Moving along to the other half of our topic, now that you know the definition of domain, range must surely be something similar, right? If we were just talking about x values, maybe range deals with y values? Of course it does! The range of a function is all of the values of y that a function can have. Similarly, you can consider this to be where vertically your graph sits on the number lines. Again, you can try to visualize this better by squishing your graph from the left and right into a single vertical line, and then you can tell what y values should be included.
So with those definitions, you should hopefully be able to solve some of your math questions. However, I am going to mention a few other things that you need to consider when working with problems such as these.

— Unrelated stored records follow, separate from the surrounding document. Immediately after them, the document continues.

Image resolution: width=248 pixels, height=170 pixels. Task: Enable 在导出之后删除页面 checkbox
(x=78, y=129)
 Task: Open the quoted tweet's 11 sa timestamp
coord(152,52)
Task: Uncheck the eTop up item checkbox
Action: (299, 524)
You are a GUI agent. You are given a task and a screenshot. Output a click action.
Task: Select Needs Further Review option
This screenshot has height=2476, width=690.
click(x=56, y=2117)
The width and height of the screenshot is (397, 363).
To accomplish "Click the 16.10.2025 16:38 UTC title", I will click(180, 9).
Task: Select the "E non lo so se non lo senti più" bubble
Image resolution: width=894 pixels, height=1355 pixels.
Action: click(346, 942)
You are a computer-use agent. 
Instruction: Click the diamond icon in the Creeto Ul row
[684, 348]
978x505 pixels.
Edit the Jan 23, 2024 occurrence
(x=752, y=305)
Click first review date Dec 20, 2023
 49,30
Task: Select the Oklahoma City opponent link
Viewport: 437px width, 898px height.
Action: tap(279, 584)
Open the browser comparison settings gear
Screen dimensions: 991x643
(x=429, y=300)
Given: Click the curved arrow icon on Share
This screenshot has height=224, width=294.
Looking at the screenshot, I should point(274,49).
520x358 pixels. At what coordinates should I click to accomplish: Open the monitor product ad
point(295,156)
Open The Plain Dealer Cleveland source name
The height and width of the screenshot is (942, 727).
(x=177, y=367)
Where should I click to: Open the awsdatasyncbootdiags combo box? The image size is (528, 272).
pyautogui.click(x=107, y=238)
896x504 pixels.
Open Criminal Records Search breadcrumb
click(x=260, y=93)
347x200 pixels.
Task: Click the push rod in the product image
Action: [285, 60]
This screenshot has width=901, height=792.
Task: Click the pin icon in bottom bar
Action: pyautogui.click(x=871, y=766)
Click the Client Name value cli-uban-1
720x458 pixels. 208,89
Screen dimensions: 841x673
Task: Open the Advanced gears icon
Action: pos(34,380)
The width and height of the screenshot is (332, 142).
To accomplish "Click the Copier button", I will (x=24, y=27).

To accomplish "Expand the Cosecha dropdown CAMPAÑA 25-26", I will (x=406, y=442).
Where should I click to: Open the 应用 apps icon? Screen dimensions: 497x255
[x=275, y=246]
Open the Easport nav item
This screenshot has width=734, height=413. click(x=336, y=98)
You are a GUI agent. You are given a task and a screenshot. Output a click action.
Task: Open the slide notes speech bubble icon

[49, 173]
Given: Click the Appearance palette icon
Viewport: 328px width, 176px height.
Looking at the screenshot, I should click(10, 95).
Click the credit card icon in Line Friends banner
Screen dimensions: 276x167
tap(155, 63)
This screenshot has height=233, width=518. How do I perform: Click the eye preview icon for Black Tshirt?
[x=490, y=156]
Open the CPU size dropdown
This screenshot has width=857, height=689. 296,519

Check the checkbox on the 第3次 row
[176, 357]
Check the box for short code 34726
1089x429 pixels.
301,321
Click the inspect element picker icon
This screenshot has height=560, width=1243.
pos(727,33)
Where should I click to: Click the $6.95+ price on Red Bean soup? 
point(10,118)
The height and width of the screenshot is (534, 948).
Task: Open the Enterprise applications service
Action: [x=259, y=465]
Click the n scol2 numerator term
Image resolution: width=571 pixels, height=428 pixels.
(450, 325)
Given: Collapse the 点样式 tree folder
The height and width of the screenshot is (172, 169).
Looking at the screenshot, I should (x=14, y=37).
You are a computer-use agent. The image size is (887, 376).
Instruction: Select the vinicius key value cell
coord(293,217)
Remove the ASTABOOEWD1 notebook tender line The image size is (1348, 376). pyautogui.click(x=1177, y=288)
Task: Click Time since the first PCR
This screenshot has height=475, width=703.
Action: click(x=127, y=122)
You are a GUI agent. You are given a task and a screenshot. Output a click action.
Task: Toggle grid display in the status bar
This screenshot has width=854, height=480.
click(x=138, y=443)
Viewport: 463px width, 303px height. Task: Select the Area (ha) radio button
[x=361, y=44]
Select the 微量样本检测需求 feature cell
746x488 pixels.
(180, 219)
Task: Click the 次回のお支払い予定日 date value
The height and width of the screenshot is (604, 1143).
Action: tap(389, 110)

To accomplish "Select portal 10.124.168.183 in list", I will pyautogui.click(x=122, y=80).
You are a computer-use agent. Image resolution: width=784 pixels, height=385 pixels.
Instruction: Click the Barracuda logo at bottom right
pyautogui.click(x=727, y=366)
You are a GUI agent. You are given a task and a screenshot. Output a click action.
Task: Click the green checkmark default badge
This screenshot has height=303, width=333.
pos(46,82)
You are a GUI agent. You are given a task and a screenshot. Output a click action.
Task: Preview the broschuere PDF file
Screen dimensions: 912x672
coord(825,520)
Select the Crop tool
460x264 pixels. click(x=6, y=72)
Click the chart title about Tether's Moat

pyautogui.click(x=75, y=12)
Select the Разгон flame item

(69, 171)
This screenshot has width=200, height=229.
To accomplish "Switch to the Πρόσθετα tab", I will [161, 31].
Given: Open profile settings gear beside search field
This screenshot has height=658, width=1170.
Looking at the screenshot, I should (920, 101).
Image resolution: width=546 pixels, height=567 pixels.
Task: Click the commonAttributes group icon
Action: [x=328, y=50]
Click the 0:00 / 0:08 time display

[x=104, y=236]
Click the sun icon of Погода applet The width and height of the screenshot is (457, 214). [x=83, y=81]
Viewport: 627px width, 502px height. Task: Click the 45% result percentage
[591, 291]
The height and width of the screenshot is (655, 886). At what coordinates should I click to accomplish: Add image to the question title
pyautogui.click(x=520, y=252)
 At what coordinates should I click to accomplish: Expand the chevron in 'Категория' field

The first point you need to assess is whether a graph that you are given is actually a function or not. Not every graph is! Naturally, you may think that now there is going to be some kind of weird calculation or something you have to do to determine this. Well, there is, but it's not nearly as complicated as you think! To decide if a graph is truly a function, it simply has to pass the vertical line test. And yes, that is as easy as it sounds! Take a look at your graph, and place your pencil vertically on it (or draw a bunch of vertical lines through your graph), in the direction of the y-axis. As you move your pencil left and right, does it only ever cross the line at one point at a time, or does it cross more than once? If more than one point on the graph ever touches your vertical pencil at the same time, it is NOT a function. If your vertical lines only pass through the curve at a single point, then it is a function.
What does the vertical line test actually tell you to allow you to have confidence that you are truly working with a function? It demonstrates that for any value of x that you input into the expression, you will only ever get a single value for y. A function always has one y value for each x value. Imagine a straight line: for every x there is a corresponding y. Now, compare to a more advanced curve, such as a circle. A circle would obviously fail a vertical line test, because you can easily see that you get two y values in its range for each x value in its domain (except at the extreme ends). As simple an object as you may think a circle is, it actually is not a function for this very reason.
So that is the first part addressed: determining if your graph is a function in the first place. Having decided that it actually is one, you can then move on to finding the domain and range of a function. This step can actually be remarkably simple, or require a little bit of work. In the simplest case, you will have a continuous curve on a graph (no gaps!) with labeled points, and you can simply read off of the graph what the x values are on the far left and right side of you line, and then state that domain contains all x values between those two points. Equally, you can do the same sort of thing with the y values. Look at the highest and lowest points on the graph, and assuming no holes in the curve, your range is going to be all values contained between those two extreme points.
I should add a very important note here. Not all functions have end points. In fact, unless it is specifically defined in the expression, you may say that most functions do not have end points. Instead, we say that they extend to infinity. As such, it is not uncommon to say that a domain or range is from negative infinity to positive infinity. Consider a line such as f(x) = 3x. You could substitute values into x such as -13848, 4892/38577, or 10000000000, and then calculate the corresponding y. The line extends both left and right, and up and down, forever.
|f(x) = 3x|
|f(x) = 2x, x > 0|
|f(x) = (2x + 1) / x|
I should also discuss graphing conventions and proper notation for expressing domain and range, because there is a connection between the two. If you have a short line segment, say f(x) = 2, extending between and including the points at f(1) and f(5), this curve obviously does not extend to infinity.
|f(x) = 2|
If you are given a piecewise function, determining the domain and range of that can be a bit trickier. You need to pay attention to all parts of the expression that you are provided, and make a note of anywhere that any of them are undefined. Treat each part individually. Also note the domains and ranges over which each part is defined, and whether there are any gaps in the line.
As you get to higher levels of graphing in algebra and calculus, things will get more complicated. You will have curves that are irregular that require you to analyze their equations. Determining precise points on them will require analysis of their equations, and you won't be able to identify them merely by looking at the curves. You will undoubtedly find problems where you wish you had a domain and range calculator, but all of these problems are solvable if you approach them the right way.
I hope that this post has explained this very common and rudimentary graphing concept in a way that is understandable. It doesn't need to be a complicated as some students think, nor as some teachers make it! Practice with easy examples until you are comfortable enough to move on, and before you know it, you will be an expert at finding the domain and range of a function, and you won't need help with math anymore.